=== DATA FOR REVIEW ===
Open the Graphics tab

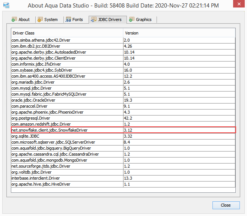click(140, 20)
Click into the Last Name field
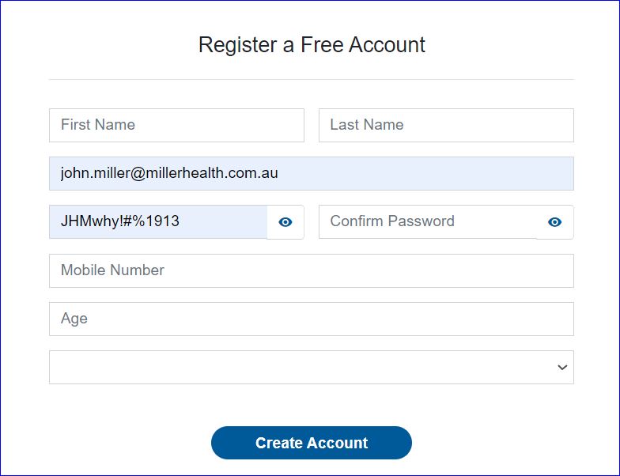 446,125
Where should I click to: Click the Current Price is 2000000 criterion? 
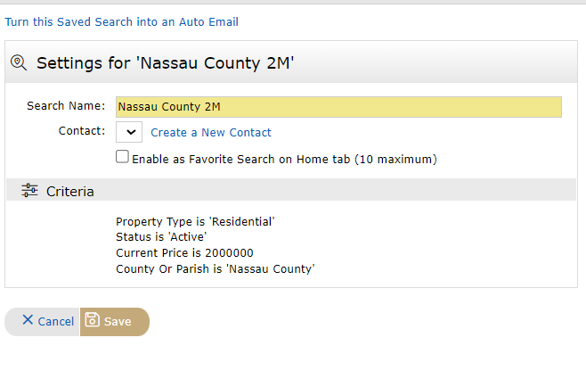click(184, 253)
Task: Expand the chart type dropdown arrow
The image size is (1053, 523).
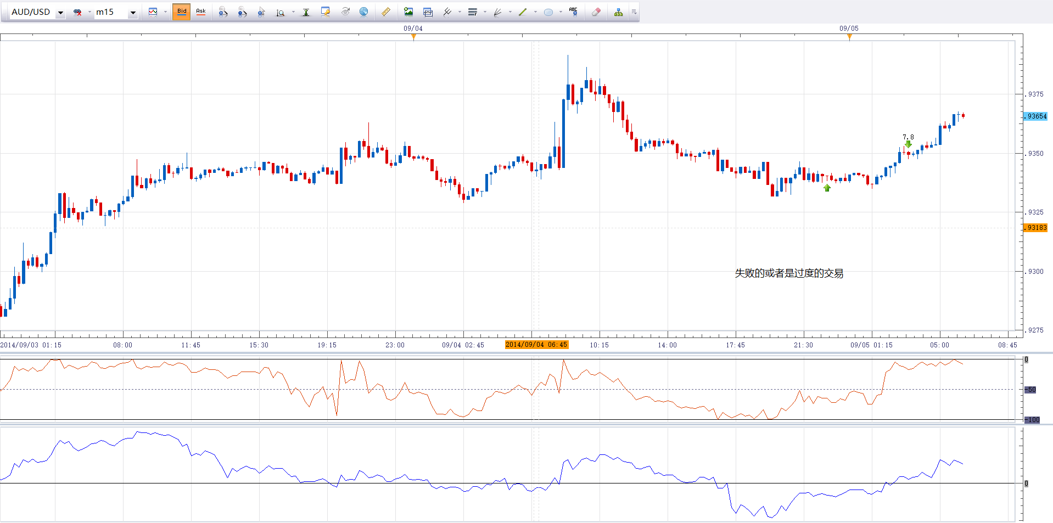Action: 165,12
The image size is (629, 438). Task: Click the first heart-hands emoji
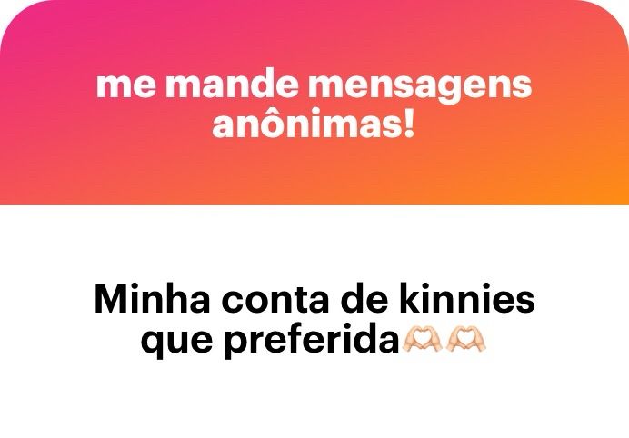tap(422, 339)

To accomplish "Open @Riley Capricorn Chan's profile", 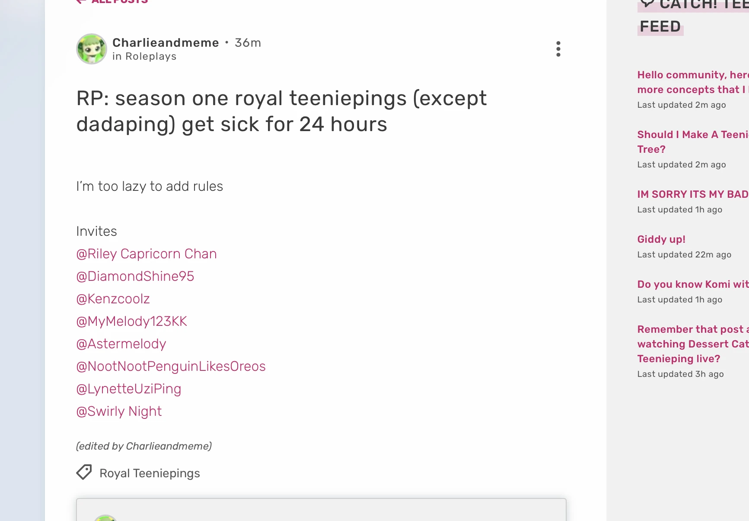I will (146, 254).
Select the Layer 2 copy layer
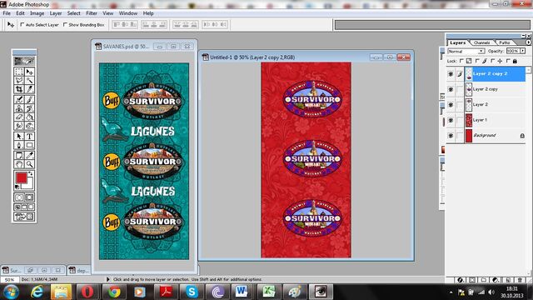The image size is (533, 300). click(x=486, y=89)
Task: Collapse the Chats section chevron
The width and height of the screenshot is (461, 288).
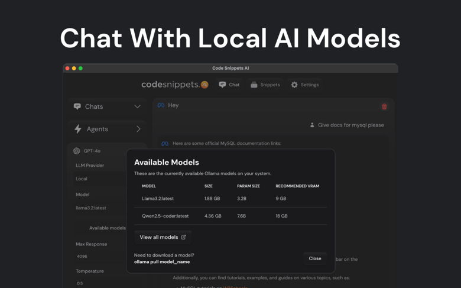Action: tap(137, 106)
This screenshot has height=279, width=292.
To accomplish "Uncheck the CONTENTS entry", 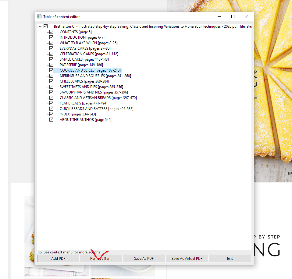I will [x=51, y=32].
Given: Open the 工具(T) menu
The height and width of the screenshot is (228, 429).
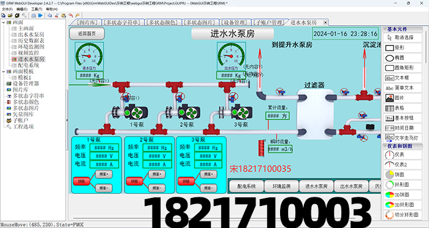Looking at the screenshot, I should (36, 9).
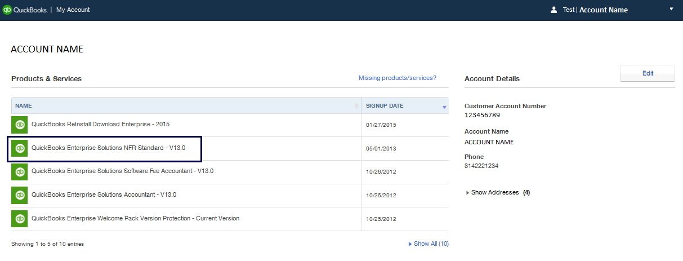Click icon for Software Fee Accountant V13.0
683x261 pixels.
pyautogui.click(x=20, y=171)
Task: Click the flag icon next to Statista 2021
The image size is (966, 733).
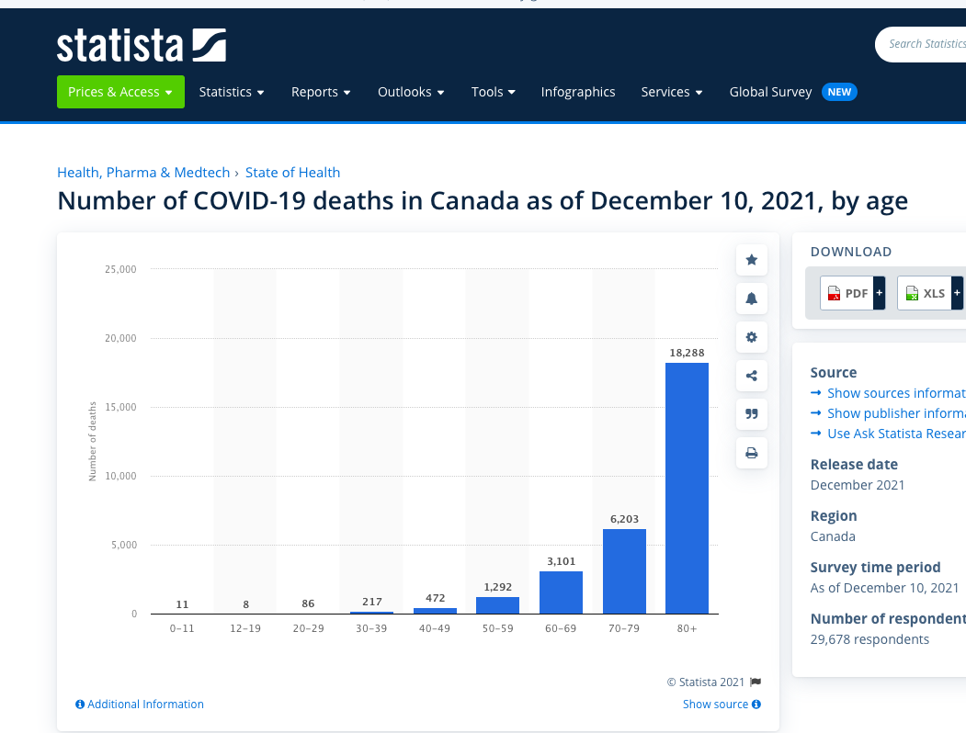Action: pos(756,682)
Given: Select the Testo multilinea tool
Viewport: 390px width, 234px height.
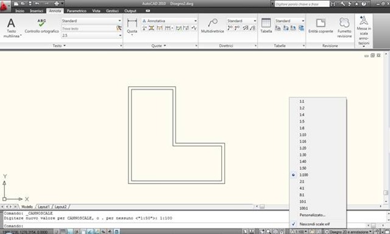Looking at the screenshot, I should 11,28.
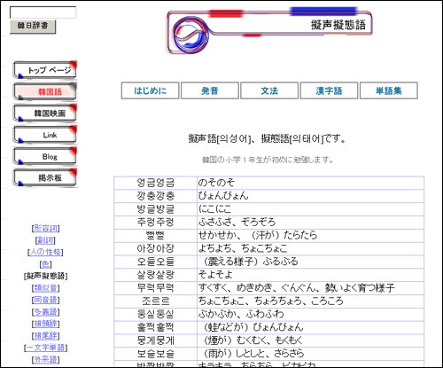Open the トップページ navigation button
443x368 pixels.
45,70
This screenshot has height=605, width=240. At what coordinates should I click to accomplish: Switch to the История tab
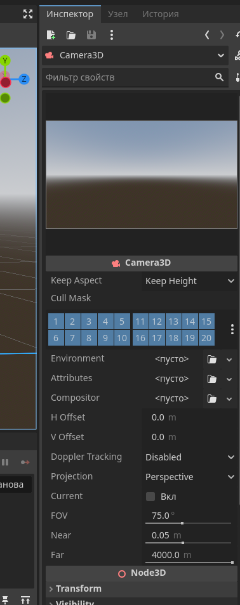tap(161, 15)
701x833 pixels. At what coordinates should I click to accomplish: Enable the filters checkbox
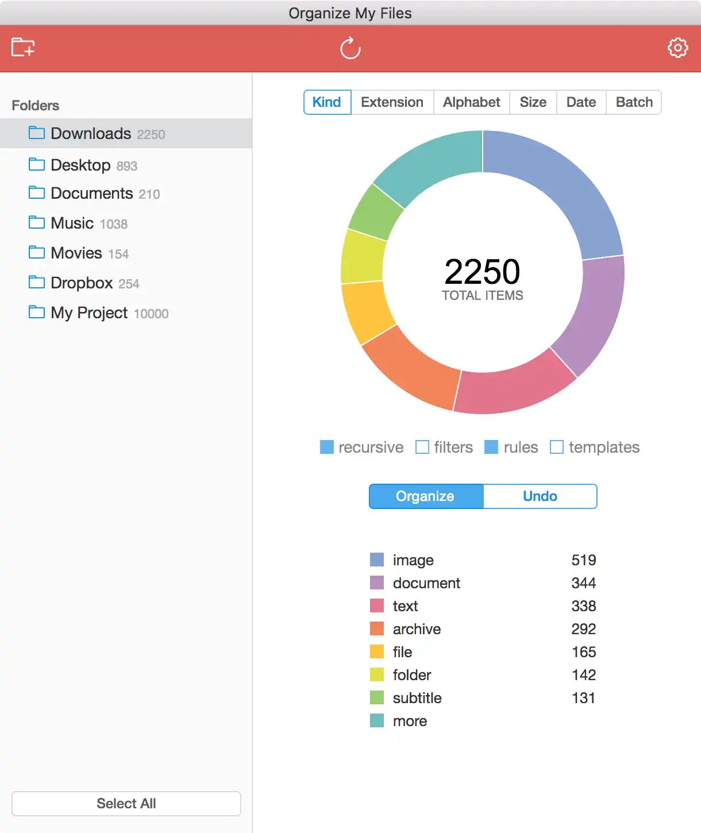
===
WHAT YOU SHOULD DO: Repeat the lines above exactly, beginning with the one containing "Given: Open the 工具(T) menu" and finishing with the one containing "Task: Click the flag". No pictures belong in the copy.

RESPONSE TO THIS EXERCISE:
Given: Open the 工具(T) menu
The height and width of the screenshot is (228, 429).
Looking at the screenshot, I should (36, 9).
Click icon for Software Fee Accountant V13.0
683x261 pixels.
pyautogui.click(x=20, y=171)
Task: Click the flag icon next to Statista 2021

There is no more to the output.